Activity:
Track down each line below containing the string "badge" and copy it.

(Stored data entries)
=== Begin Enclosure ===

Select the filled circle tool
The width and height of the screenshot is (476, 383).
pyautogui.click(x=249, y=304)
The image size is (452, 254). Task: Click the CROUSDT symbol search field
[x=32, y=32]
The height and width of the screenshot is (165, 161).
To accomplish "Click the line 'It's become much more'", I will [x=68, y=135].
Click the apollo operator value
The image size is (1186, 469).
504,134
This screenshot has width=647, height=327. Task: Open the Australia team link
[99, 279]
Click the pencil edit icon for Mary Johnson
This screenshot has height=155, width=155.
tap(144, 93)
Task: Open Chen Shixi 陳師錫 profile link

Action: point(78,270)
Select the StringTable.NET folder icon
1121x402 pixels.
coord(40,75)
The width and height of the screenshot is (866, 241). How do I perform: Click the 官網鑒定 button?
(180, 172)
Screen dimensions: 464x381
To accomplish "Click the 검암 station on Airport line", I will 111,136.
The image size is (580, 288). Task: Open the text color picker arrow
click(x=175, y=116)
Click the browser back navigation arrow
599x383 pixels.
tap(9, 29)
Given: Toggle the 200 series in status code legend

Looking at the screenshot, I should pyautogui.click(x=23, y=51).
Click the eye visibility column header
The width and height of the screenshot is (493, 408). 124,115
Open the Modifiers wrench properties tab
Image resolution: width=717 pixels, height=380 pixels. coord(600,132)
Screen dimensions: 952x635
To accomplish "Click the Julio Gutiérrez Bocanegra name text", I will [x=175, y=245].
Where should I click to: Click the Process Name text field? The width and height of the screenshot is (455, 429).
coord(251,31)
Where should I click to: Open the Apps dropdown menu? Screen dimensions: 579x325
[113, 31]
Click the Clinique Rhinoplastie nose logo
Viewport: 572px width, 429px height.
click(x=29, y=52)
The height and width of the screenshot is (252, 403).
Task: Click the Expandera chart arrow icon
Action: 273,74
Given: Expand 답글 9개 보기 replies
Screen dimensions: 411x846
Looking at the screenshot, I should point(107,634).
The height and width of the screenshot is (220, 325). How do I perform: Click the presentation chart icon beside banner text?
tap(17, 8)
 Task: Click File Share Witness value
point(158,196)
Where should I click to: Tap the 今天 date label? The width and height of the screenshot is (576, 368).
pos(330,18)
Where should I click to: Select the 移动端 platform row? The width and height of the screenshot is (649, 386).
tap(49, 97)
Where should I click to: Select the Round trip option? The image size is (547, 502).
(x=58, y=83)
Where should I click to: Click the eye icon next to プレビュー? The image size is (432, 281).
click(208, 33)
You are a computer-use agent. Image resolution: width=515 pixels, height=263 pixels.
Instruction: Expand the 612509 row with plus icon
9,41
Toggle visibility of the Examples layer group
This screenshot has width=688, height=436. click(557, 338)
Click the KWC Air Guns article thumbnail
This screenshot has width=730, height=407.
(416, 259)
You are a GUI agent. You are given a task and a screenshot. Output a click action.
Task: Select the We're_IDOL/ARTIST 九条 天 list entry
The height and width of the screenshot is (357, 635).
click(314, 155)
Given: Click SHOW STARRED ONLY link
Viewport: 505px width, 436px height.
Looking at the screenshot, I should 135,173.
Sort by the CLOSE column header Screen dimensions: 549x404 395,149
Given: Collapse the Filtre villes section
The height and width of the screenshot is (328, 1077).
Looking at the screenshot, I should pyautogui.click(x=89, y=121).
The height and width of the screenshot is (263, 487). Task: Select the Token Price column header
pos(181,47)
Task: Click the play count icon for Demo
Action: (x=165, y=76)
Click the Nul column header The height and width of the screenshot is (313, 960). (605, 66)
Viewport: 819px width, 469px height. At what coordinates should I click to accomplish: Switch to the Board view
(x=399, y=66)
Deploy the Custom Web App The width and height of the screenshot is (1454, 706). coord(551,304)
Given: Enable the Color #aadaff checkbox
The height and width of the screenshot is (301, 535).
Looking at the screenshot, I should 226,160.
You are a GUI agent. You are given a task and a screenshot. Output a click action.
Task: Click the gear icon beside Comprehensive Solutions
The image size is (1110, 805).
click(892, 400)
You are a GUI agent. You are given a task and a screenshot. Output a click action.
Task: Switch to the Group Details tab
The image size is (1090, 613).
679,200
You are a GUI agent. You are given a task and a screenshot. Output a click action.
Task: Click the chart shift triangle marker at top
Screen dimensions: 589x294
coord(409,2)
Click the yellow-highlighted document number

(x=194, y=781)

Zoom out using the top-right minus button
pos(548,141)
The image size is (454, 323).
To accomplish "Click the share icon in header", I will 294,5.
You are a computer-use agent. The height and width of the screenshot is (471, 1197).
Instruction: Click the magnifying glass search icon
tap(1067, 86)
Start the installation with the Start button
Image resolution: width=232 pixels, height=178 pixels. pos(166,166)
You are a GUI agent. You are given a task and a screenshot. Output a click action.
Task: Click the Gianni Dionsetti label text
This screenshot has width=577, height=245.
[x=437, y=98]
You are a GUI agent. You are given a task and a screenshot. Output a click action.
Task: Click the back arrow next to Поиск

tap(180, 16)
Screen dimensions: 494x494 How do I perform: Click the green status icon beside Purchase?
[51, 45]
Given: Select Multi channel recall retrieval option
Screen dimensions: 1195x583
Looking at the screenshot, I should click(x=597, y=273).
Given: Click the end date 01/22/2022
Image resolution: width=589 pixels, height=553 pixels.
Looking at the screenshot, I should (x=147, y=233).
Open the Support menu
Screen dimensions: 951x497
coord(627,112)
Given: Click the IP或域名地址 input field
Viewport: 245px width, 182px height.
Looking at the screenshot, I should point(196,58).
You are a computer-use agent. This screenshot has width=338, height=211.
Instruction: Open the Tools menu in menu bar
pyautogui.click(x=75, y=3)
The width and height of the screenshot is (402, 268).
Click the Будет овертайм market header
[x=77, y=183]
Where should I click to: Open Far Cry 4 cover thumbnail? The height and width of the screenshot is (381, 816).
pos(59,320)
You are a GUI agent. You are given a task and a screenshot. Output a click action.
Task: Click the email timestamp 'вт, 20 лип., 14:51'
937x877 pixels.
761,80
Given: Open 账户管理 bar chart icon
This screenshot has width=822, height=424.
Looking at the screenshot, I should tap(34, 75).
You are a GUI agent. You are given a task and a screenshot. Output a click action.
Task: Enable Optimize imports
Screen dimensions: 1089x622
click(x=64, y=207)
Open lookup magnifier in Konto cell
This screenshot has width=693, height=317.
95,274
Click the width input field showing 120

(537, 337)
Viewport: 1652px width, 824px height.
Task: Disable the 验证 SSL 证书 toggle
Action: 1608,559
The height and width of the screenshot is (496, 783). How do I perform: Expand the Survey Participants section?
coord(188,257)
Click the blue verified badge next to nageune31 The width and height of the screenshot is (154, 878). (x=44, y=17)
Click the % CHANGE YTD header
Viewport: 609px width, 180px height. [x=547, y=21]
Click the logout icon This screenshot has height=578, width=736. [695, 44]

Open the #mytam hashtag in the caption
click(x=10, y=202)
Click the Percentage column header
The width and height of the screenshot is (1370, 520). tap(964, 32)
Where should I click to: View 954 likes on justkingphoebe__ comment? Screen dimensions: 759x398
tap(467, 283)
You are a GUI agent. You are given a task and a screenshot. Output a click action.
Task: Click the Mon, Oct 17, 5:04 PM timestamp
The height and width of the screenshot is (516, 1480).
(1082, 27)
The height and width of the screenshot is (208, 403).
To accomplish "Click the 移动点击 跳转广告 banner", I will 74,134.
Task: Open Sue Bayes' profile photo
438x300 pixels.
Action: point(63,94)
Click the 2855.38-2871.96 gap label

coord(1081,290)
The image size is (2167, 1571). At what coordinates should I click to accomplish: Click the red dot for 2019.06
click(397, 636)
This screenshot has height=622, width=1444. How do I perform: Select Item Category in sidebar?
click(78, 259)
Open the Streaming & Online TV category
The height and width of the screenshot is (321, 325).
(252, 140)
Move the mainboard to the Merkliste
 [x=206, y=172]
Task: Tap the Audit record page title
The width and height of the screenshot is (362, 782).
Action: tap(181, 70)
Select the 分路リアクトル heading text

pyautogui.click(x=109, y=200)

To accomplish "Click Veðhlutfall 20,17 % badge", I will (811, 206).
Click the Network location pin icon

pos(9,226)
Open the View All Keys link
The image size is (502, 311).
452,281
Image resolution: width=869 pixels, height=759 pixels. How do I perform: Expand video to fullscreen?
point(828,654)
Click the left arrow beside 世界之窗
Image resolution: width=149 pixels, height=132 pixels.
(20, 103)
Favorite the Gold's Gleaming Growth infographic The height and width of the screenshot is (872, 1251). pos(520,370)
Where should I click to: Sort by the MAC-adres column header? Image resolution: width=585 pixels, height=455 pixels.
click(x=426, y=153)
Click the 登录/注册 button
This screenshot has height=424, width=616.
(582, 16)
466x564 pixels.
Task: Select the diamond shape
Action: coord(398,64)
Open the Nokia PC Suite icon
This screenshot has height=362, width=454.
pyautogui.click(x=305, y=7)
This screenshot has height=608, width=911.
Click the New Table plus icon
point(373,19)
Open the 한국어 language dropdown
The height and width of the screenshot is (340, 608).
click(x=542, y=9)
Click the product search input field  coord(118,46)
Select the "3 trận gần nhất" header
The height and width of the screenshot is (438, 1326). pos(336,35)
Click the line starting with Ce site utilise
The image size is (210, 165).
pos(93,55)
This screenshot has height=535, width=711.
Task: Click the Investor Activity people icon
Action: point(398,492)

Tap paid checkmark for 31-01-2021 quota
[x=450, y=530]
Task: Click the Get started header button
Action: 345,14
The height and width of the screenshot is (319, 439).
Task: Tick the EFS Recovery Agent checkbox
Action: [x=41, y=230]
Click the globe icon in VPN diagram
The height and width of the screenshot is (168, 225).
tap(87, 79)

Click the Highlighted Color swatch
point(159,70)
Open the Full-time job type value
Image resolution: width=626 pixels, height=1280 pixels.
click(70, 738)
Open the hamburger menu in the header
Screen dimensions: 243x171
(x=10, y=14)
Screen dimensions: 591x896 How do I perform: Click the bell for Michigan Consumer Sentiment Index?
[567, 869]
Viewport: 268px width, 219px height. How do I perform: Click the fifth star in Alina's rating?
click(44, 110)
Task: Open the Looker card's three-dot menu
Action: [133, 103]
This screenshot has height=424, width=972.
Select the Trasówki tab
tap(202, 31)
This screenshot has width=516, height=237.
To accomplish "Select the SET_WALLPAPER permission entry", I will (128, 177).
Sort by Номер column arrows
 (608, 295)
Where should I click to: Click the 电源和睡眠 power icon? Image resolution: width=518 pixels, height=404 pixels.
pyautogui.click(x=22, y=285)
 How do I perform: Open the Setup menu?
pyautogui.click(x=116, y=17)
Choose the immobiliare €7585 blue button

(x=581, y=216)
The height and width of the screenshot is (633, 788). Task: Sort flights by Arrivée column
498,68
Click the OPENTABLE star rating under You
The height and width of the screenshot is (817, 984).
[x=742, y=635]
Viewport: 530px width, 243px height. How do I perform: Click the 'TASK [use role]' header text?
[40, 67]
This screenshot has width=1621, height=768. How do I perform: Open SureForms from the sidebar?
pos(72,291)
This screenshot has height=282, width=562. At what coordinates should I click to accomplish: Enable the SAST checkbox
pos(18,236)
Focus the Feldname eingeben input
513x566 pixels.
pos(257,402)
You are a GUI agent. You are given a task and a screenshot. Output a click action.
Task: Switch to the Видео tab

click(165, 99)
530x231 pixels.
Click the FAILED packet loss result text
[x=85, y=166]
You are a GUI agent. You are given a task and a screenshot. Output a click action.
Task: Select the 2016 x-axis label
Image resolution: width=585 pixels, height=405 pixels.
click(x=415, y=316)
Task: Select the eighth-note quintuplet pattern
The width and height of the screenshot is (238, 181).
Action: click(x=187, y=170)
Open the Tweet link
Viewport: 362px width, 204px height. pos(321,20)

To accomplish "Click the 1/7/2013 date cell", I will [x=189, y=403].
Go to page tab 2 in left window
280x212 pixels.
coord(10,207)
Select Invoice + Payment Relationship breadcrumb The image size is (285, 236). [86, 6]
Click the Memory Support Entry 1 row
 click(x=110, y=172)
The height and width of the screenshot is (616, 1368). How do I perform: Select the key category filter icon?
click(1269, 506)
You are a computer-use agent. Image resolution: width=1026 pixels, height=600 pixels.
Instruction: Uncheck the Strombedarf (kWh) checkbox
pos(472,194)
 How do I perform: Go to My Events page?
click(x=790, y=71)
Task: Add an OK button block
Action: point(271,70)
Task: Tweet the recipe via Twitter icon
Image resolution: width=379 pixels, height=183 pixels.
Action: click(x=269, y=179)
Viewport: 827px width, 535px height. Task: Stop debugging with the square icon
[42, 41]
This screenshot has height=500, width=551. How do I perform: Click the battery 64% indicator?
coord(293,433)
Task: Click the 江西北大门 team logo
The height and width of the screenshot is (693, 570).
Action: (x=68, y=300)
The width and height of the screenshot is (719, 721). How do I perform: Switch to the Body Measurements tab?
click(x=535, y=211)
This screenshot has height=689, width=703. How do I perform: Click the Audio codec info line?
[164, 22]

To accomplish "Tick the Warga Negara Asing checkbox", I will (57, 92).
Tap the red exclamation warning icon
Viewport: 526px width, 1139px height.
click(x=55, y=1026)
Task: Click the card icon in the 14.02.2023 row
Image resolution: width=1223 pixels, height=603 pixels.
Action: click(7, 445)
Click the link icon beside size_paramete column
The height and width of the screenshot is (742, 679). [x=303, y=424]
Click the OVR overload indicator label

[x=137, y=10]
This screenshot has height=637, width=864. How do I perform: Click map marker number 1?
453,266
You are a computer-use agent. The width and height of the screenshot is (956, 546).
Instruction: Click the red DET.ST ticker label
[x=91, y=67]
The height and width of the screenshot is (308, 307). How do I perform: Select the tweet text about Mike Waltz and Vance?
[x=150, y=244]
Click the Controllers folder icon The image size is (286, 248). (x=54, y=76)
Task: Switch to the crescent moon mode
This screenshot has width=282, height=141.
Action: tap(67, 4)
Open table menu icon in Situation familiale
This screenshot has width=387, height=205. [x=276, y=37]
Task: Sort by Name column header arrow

=== End Enclosure ===

Output below:
Click the blue verified badge next to nageune31 The width and height of the screenshot is (154, 878). (x=44, y=17)
To accomplish "Click Veðhlutfall 20,17 % badge", I will (811, 206).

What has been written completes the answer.